By Greg Doolan
Growing up as a kid there were those ideas I just got.
Gravity was simple. It took me one… ok, two flying leaps from the roof of the chook pen to grasp the finer points. Despite busting up my knees and elbows on the first attempt, my much older brother egged me on to a second go; arguing I’d failed first time around because I hadn’t put enough effort into the run up and take-off jump. Mustering all the strength of my scrawny four-year old frame, I hurled myself headlong from the pen a second time and, for the briefest of moments, I thought I was flying. Then gravity kicked in.
Instead of the freedom of birds, I experienced the shock of belly flopping back to earth. I remember the initial terrible feeling of being badly winded and thinking I’d never be able to breathe properly again. Then when I did eventually find my breath, I remember the taste of damp soil and grass mixed in with blood from where I’d busted my teeth against my lower lip following my face-plant.
Oh yeah, I also remember the sound of my brother laughing.
There were also ideas that puzzled me. For example, where did the Earth stop and space begin? While I knew there must be a reason, I couldn’t work out why the air didn’t just rush out. It wasn’t like there was a giant bubble or one of those cool Star Trek-type force fields around Earth keeping the space out and the air in. I knew there was something called ‘atmosphere’ but I didn’t know how it worked. When astronauts flew skywards in their rockets, there must be a moment when the blue fades away and the black of space and twinkle of stars take over – but at what point?
I was also shocked to learn one day that there was a hole in something called the Earth’s ‘ozone layer’, and that the hole over us in the southern hemisphere was much larger than the one in the north. Two holes? Maybe Earth did have a bubble wrapped around it after all, only now there were holes in it. Maybe those rockets blasting off all the time from America and Russia had been punching lots of small holes in the atmosphere until they formed two big ones. Oh crap!
The same impulse that made my older brother encourage me to do stuff like leap headfirst off tall structures and touch my tongue to battery terminals also made him taunt me mercilessly about the failing ozone layer.
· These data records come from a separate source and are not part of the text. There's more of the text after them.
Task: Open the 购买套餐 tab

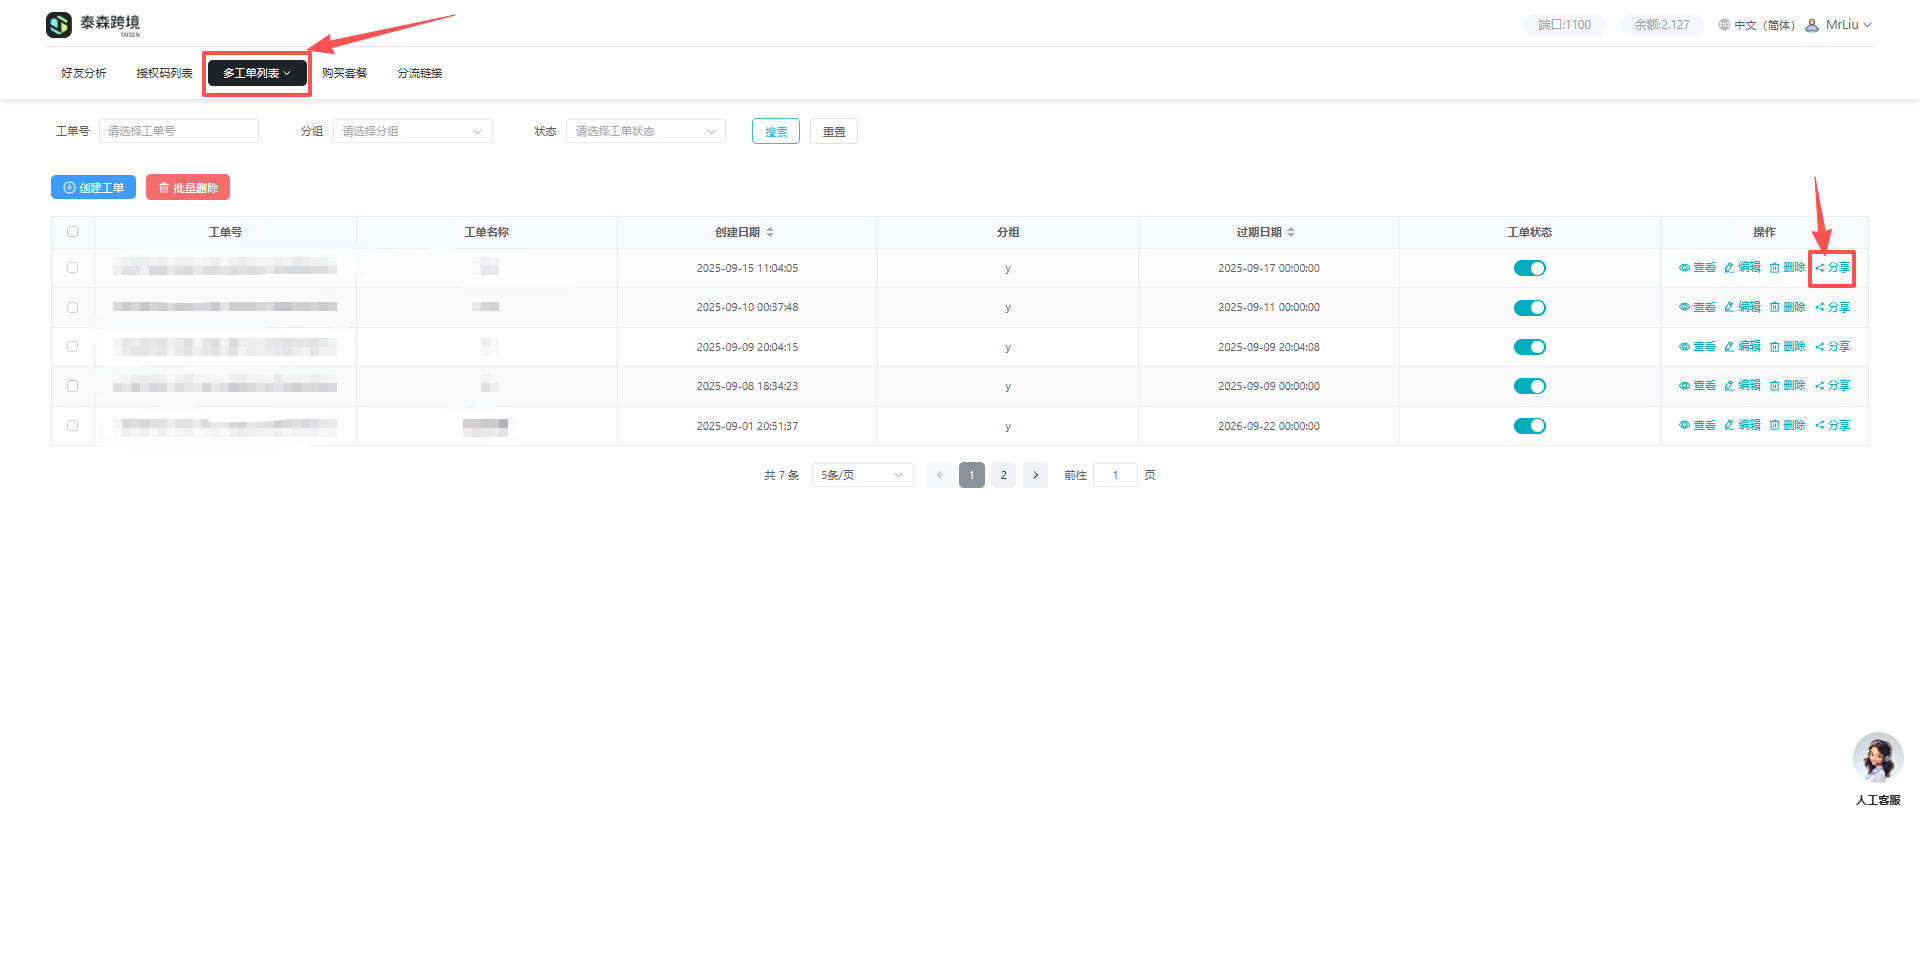Action: [x=344, y=73]
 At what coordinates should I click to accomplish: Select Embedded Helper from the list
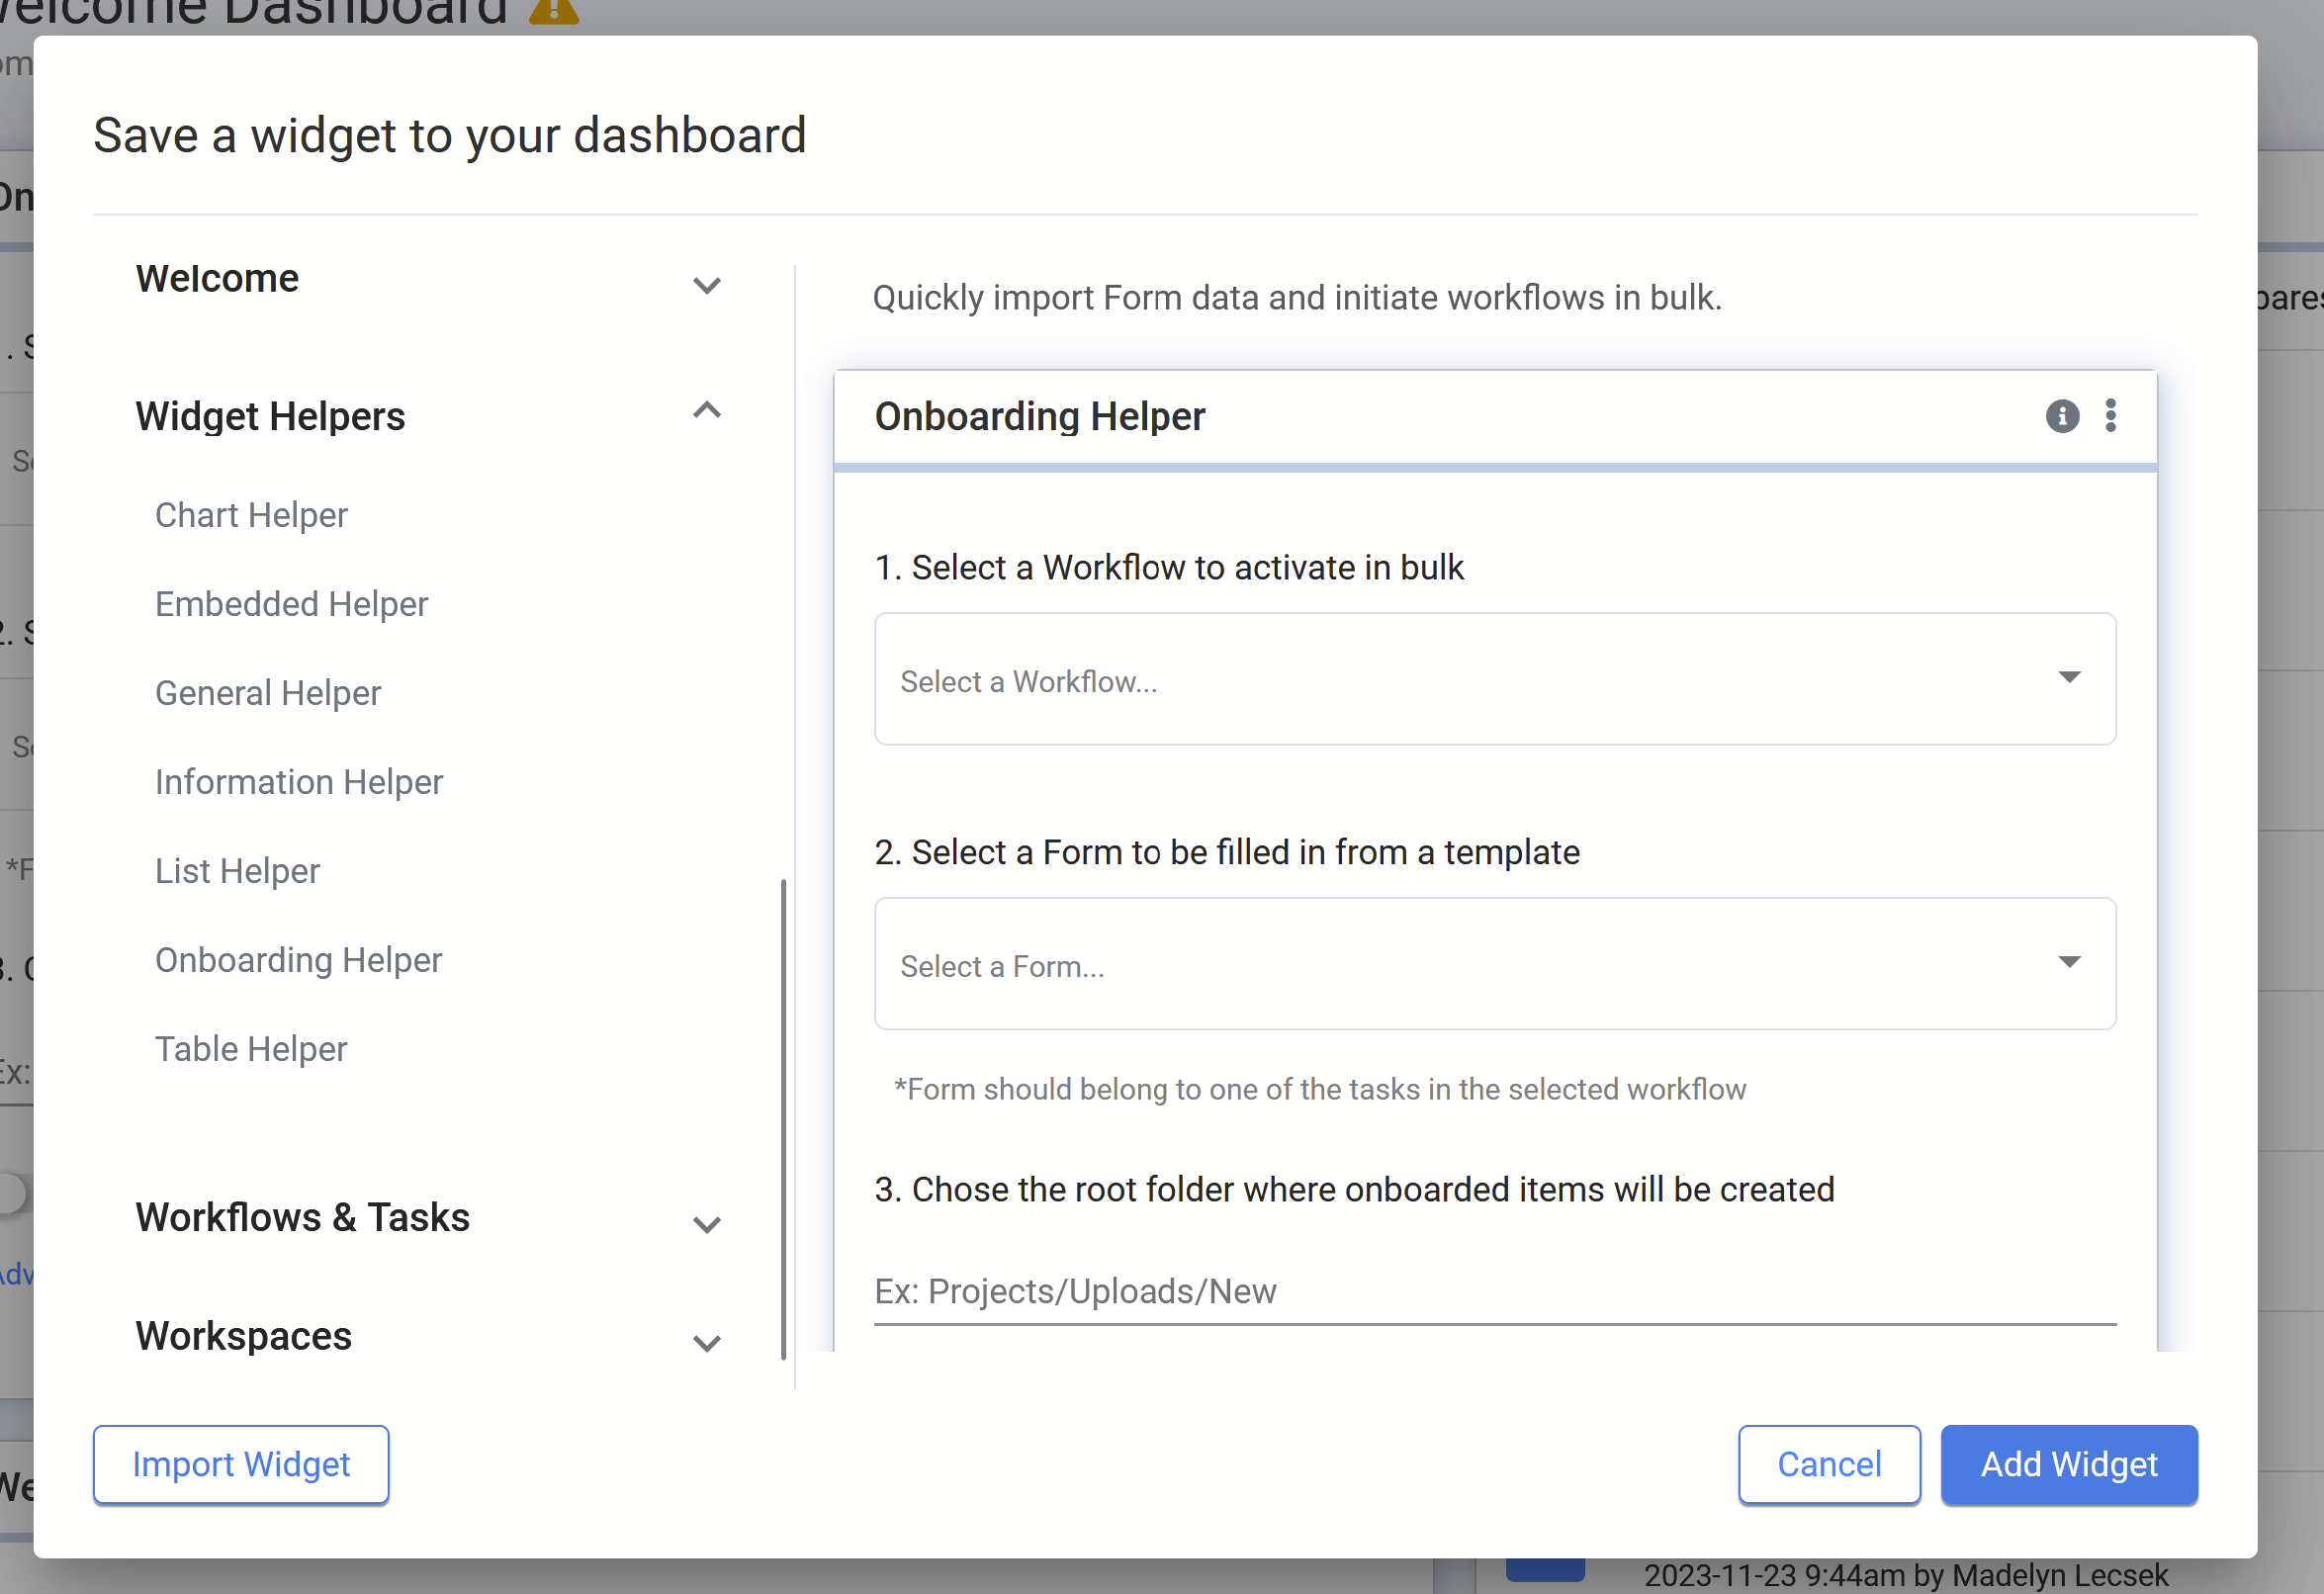click(291, 604)
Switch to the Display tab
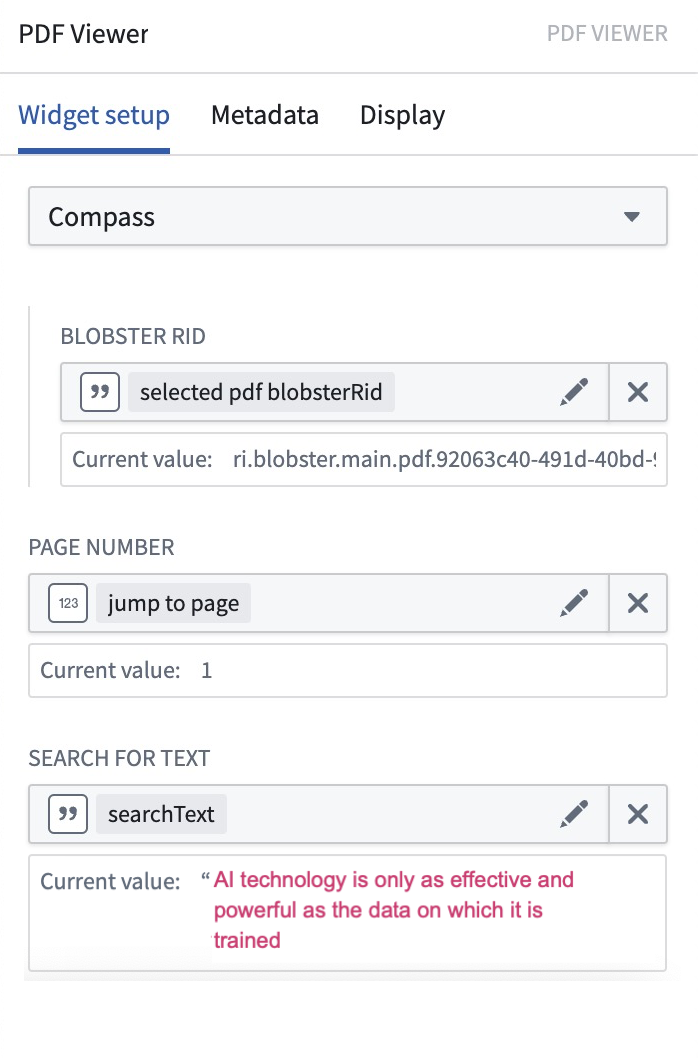 click(x=402, y=115)
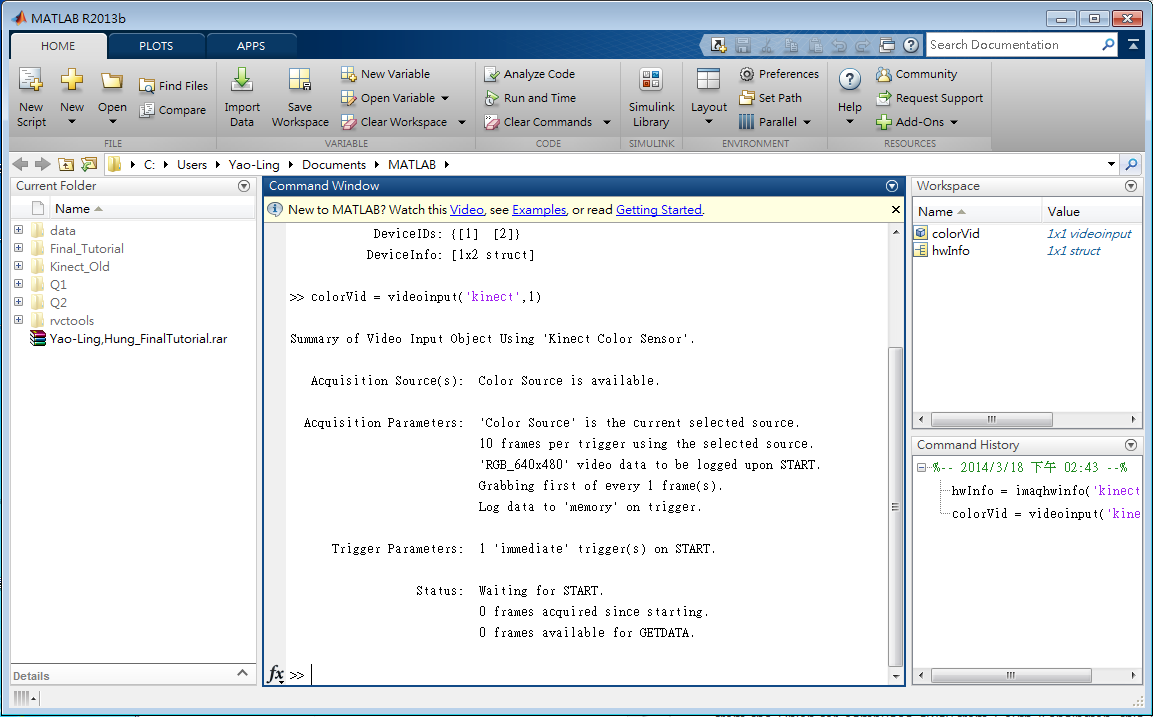
Task: Save the Workspace
Action: coord(299,97)
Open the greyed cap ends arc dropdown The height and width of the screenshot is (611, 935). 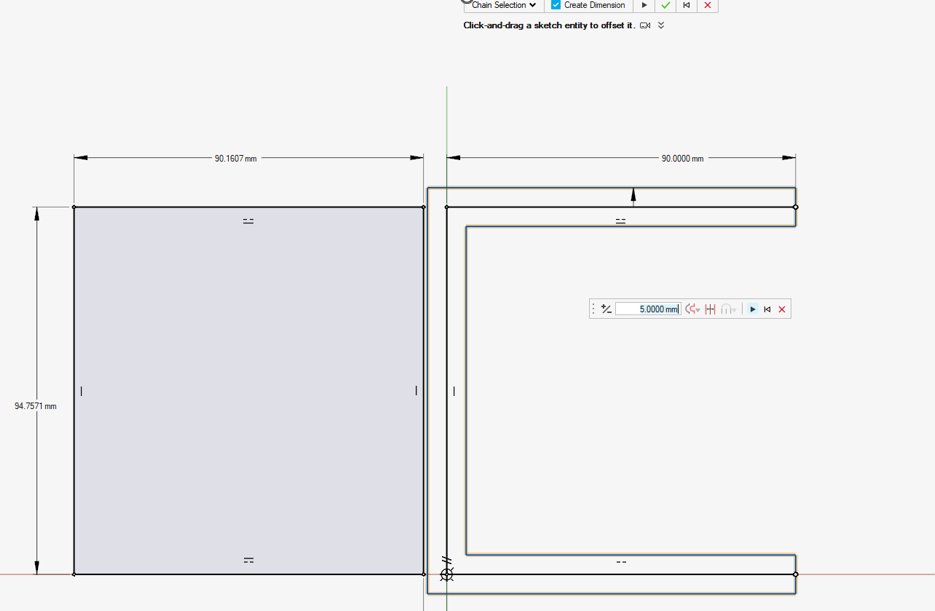tap(728, 309)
He’d pretend to gulp in huge breaths of air, keeping it up until I would run crying to my nearest parent saying that he was stealing all the air and I didn’t want to die.
My brother eventually grew up and made the most of his talent for terrorising impressionable people, becoming something called a radio ‘shock jock’. I figured he just switched from stealing one type of the Earth’s air to another.